With limited communication to the world, the villagers here are receptive to the message. “I am not a politician but I approve of the special operation", Sergey Muraviev’s aunt Svetlana told ITV News. “If he [Putin] didn’t behave like this then maybe here too in Russia it would be a lot worse than it is now."
This is Vladimir Putin’s heartland. In the villages and towns of this region, people are poor. Some of them can see the giant pipeline which takes gas to Europe but not to them. They say that Putin has ordered the state energy company Gazprom to connect them to the pipeline. Just as Putin cares for them, they believe he cares for the people of Ukraine. “I think our president behaves correctly", Svetlana Chernetsova told ITV News. “There may be some qualities he has that some Russian citizens do not agree with, but his actions are always aimed at not capturing territory but at helping.
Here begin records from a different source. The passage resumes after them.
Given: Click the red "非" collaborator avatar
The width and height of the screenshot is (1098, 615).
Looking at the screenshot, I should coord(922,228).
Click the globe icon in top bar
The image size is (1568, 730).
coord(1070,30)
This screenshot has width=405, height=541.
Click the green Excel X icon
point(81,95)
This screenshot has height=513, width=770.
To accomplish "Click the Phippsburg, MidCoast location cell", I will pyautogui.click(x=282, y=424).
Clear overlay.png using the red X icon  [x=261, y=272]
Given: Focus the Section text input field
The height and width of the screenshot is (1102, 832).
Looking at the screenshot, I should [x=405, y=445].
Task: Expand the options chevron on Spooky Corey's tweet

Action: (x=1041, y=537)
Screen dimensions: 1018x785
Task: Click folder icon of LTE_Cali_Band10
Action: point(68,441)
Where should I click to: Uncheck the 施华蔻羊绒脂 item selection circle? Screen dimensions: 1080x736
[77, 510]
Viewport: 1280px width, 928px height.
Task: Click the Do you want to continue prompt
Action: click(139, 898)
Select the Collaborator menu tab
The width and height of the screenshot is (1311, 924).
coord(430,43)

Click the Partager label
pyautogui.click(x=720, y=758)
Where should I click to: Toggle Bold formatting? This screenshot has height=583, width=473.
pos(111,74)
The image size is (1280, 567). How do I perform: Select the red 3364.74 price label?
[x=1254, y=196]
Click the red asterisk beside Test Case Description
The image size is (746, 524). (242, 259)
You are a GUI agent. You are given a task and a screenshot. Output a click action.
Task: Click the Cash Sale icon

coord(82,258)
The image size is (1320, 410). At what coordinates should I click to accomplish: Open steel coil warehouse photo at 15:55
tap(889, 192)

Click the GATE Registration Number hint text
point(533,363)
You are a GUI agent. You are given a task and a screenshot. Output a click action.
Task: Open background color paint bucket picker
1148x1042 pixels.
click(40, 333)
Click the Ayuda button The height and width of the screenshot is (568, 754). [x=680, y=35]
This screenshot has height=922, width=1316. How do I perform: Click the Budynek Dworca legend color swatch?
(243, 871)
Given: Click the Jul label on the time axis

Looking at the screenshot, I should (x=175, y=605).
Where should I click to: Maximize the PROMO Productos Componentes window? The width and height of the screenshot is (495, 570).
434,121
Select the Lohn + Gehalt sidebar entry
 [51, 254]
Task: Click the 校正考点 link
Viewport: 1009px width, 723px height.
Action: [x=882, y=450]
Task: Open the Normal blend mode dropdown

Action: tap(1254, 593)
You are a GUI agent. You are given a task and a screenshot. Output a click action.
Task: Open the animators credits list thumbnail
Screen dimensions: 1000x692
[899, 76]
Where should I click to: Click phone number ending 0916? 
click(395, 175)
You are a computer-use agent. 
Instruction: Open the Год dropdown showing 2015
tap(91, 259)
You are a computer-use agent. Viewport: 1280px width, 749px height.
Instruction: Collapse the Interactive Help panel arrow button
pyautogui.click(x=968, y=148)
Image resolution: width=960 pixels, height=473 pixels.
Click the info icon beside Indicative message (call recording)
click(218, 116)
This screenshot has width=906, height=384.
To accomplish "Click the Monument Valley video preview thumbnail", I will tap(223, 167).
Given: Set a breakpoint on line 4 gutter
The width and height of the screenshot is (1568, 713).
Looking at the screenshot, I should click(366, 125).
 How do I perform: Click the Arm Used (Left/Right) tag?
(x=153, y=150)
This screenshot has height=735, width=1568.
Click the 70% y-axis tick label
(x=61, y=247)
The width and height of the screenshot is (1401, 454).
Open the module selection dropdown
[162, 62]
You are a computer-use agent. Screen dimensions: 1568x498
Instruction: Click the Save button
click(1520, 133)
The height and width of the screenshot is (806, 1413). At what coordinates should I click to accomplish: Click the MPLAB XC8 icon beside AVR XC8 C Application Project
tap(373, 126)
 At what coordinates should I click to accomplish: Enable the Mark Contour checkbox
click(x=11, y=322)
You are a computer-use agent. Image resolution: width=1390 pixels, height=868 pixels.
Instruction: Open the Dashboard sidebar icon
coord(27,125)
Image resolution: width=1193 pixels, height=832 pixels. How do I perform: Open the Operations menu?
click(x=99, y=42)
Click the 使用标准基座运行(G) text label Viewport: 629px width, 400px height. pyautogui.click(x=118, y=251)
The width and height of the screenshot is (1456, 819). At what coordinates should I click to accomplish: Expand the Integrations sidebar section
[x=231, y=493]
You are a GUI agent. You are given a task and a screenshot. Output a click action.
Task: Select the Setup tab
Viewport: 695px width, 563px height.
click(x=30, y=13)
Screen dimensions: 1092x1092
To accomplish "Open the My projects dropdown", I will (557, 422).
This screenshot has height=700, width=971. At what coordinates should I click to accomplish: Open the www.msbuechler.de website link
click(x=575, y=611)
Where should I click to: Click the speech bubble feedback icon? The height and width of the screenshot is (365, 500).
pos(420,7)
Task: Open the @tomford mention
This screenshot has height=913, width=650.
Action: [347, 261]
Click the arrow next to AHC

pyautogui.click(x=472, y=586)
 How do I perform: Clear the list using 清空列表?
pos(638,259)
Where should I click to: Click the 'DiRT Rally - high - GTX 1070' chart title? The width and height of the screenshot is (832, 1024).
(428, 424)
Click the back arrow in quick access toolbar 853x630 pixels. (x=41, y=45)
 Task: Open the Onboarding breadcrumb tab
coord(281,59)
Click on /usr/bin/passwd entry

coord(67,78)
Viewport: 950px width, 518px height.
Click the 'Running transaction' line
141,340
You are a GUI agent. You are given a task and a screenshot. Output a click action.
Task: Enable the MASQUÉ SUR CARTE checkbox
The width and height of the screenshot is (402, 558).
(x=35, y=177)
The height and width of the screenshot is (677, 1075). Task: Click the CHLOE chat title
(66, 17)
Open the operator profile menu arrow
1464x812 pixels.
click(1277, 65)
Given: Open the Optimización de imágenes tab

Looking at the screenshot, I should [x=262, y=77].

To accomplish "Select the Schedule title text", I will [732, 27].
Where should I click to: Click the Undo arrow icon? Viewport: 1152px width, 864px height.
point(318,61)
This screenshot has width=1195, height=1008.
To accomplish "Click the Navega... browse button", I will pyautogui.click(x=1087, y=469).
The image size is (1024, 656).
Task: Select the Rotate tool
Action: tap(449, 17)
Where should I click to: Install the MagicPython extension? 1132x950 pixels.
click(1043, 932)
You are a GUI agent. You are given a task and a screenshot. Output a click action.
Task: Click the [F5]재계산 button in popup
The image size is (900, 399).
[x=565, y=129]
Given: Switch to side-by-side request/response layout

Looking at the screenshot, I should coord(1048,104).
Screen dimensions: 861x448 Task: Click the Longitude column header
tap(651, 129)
He gave humanitarian aid to everyone. Whenever anyone asked for aid, he always helped.” These beliefs are already being passed down to the next generation. Russian schoolchildren have been asked to write letters to soldiers, encouraging them in their ‘heroic’ activities in Ukraine.
After his death, local schoolchildren wrote Sergey Muraviev letters and drew him pictures - of a tank with a Russian flag under a smiling sky and of a ship painted in the Russian colours with missiles and aircraft flying overhead. Muraviev’s aunt Svetlana works in the local cultural centre. She said she asks the children who have not yet gone to serve in the army whether they are “afraid” to go to Ukraine. She said they told her: “We are going to defend our motherland. Our grandfathers died and we will too for a peaceful sky above our heads.” So far from the Russian capital, the ‘motherland’ of the Archakov family is a few villages, the lives of the inhabitants connected by a muddy road, filled with potholes. The family have never taken their son Sergey and daughter Nadezhda far from the village, even to regional cities such as Smolensk, a four hour drive away. They have never been to Moscow, the capital from which their president sent their son to his death. Their Russia and Vladimir Putin’s Russia are very different. In April, snow still lies on the ground by the grave where Sergey Muraviev is buried next to his grandfather. Both men were ordered into battle by their country in the name of fighting fascism and there is no question here that both of them died for a just cause. “We have to believe that Sergey didn't die in vain", his aunt Svetlana Chernetsova said. The alternative, in this village which was razed to the ground by Nazis who destroyed it along with the lives of the people who lived here, does not bear thinking about.